- **Task to carry out**:
Every line from the one with "Task: Click the Additional" through the final line of the entries below should be returned exactly; leave out all other lines.

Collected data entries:
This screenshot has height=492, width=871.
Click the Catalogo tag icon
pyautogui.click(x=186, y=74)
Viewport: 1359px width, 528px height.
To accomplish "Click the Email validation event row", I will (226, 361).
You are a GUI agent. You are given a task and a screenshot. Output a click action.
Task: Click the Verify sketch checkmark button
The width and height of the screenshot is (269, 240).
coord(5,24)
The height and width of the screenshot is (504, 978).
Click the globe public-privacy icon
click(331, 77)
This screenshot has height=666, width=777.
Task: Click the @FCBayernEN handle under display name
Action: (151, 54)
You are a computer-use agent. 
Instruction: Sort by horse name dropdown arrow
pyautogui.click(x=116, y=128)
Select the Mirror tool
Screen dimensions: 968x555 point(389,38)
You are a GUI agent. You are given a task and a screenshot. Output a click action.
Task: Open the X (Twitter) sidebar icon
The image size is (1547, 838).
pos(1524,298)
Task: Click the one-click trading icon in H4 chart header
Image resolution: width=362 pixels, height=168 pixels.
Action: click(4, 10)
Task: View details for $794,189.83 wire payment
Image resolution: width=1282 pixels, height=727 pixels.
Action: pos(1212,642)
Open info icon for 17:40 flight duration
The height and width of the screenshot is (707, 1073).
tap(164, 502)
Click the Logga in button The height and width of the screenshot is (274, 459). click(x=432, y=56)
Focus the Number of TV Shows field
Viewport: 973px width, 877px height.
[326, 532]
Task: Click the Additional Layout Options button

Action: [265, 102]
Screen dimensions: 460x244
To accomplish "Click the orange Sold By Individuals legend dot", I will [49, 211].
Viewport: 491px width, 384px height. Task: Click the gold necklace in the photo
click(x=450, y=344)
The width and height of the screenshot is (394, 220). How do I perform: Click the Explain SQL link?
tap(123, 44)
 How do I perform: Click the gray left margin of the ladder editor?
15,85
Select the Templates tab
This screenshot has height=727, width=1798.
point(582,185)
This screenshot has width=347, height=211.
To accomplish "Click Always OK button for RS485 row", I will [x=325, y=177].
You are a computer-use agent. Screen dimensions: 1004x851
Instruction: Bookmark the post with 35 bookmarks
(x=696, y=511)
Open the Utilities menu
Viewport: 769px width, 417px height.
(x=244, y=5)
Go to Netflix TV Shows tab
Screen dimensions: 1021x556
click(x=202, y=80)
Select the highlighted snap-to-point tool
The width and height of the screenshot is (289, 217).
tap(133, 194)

- **Reply**:
Task: Click the Additional Layout Options button

Action: [265, 102]
Screen dimensions: 460x244
To accomplish "Click the orange Sold By Individuals legend dot", I will [49, 211].
Viewport: 491px width, 384px height. Task: Click the gold necklace in the photo
click(x=450, y=344)
The width and height of the screenshot is (394, 220). How do I perform: Click the Explain SQL link?
tap(123, 44)
 How do I perform: Click the gray left margin of the ladder editor?
15,85
Select the Templates tab
This screenshot has height=727, width=1798.
point(582,185)
This screenshot has width=347, height=211.
To accomplish "Click Always OK button for RS485 row", I will [x=325, y=177].
You are a computer-use agent. Screen dimensions: 1004x851
Instruction: Bookmark the post with 35 bookmarks
(x=696, y=511)
Open the Utilities menu
Viewport: 769px width, 417px height.
(x=244, y=5)
Go to Netflix TV Shows tab
Screen dimensions: 1021x556
click(x=202, y=80)
Select the highlighted snap-to-point tool
The width and height of the screenshot is (289, 217).
tap(133, 194)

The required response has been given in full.